EXPERT ANALYSIS FROM the ACMS Annual Meeting

– Ultrasound can be a very effective way to track early nodal metastasis in patients with high-stage cutaneous squamous cell carcinomas, and at a fraction of the cost of other imaging modalities.

ultrasound machine Bogdanhoda/Thinkstock

The technique shows not only abnormal variations in the shape of nodes, but changes in the core and outer density, and vascular patterns, Emily Ruiz, MD, said at the annual meeting of the American College of Mohs Surgery. And over a 2-year surveillance period, this costs thousands less than radiation-based imaging.

Dr. Ruiz, director of the High-Risk Skin Cancer Clinic at Dana-Farber/Brigham and Women’s Cancer Center, Boston, said the standard imaging technique at that center used to be serial CT scans performed at diagnosis and every 6 months thereafter, for 2 years. But recently, the protocol changed: Ultrasound is now the preferred technique.

“The big problem with CT in this earlier disease, is that it can only identify the nodes that are enlarged, and doesn’t tell us anything about the etiology. Ultrasound, on the other hand, looks at a number of different features of the node.”
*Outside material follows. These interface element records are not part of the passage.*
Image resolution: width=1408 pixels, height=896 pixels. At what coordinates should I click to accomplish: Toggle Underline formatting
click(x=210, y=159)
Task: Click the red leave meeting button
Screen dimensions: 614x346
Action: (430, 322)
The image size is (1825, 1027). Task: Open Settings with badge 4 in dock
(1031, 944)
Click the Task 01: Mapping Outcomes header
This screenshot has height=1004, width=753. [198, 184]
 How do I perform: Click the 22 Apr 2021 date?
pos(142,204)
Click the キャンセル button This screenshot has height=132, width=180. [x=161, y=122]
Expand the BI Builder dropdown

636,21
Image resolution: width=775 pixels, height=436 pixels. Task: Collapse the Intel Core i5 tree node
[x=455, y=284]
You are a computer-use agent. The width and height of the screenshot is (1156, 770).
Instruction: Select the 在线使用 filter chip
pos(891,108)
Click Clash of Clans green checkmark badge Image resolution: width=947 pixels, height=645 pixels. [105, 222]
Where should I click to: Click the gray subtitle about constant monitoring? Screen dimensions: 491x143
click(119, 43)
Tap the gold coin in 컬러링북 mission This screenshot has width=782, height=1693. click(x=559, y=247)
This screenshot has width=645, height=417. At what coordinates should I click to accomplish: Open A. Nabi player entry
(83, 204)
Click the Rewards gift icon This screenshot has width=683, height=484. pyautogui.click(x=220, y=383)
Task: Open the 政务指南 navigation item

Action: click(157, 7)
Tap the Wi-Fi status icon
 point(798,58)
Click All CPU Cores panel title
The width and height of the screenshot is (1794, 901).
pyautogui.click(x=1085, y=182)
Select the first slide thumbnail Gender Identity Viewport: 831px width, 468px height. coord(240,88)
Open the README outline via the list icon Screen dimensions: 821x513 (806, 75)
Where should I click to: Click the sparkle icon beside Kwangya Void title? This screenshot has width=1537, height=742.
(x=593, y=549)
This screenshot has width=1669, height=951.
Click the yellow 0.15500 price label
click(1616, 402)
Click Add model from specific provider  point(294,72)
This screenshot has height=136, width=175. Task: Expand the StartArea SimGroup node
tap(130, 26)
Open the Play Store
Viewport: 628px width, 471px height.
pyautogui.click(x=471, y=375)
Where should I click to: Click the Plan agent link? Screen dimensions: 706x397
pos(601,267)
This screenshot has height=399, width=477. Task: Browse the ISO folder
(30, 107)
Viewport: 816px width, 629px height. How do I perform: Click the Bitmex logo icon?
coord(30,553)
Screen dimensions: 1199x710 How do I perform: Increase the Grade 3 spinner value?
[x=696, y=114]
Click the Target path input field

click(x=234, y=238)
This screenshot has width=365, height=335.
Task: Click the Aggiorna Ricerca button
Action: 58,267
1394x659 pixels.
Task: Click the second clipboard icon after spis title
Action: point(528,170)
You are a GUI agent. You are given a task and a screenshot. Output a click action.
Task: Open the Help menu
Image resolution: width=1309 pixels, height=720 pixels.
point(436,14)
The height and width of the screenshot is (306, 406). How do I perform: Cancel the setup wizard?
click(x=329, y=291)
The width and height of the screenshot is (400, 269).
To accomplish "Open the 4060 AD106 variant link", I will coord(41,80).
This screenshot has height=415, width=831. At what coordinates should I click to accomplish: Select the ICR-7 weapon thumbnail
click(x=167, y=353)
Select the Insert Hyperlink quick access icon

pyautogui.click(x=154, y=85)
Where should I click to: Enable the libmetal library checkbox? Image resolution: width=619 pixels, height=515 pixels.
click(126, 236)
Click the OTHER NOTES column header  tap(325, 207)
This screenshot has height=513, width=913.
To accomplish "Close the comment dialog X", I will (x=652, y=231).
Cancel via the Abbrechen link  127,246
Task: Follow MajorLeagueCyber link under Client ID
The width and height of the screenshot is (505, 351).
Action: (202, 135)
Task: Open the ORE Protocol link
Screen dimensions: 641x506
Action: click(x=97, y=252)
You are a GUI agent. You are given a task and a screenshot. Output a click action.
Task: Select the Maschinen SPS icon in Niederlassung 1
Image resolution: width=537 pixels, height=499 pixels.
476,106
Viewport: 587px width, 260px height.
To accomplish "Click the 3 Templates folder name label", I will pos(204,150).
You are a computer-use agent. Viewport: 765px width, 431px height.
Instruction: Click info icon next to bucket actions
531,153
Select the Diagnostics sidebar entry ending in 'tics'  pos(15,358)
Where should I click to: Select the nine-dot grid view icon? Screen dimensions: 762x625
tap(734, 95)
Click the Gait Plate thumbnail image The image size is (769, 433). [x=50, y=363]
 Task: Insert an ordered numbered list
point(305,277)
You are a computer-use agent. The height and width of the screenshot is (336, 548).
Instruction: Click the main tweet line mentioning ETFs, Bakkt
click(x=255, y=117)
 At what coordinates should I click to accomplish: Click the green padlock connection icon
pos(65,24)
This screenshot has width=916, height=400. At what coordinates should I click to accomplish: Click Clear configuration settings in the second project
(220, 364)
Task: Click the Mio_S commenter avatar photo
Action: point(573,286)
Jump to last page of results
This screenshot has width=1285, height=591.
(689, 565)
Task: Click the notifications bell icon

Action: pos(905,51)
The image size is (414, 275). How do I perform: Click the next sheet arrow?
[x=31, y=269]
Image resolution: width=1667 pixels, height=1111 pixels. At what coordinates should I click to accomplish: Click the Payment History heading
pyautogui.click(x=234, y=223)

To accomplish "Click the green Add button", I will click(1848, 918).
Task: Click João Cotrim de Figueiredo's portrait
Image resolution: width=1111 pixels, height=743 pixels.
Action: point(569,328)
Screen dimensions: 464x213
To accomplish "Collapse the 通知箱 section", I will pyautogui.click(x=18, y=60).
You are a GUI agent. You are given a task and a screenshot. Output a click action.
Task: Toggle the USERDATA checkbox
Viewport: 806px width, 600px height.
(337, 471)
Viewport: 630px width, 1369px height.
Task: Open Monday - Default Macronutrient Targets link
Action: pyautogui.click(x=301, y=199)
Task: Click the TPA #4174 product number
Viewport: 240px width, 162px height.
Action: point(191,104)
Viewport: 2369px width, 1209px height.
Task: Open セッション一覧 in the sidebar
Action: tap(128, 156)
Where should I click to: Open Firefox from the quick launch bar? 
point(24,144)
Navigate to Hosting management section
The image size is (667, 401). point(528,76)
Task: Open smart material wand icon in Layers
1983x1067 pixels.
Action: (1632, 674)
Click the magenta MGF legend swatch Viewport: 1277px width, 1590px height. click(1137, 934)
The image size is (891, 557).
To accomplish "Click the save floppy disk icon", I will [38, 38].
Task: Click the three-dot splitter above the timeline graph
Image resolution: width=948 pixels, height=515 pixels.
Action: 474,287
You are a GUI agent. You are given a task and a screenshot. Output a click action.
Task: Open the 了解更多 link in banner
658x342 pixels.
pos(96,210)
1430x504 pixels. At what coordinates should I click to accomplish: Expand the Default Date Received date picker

Tracking high-risk squamous cell carcinoma patients is a must, she said. “About 4% of people diagnosed with high-risk SCC will develop nodal metastases, and 1.5% of those will die from disease-specific death,” most often from locoregional disease. “So it’s critical to identify nodal diseases early as possible. Earlier identification leads to better outcomes.” Ultrasound simply provides more information about nodal metastasis, Dr. Ruiz added.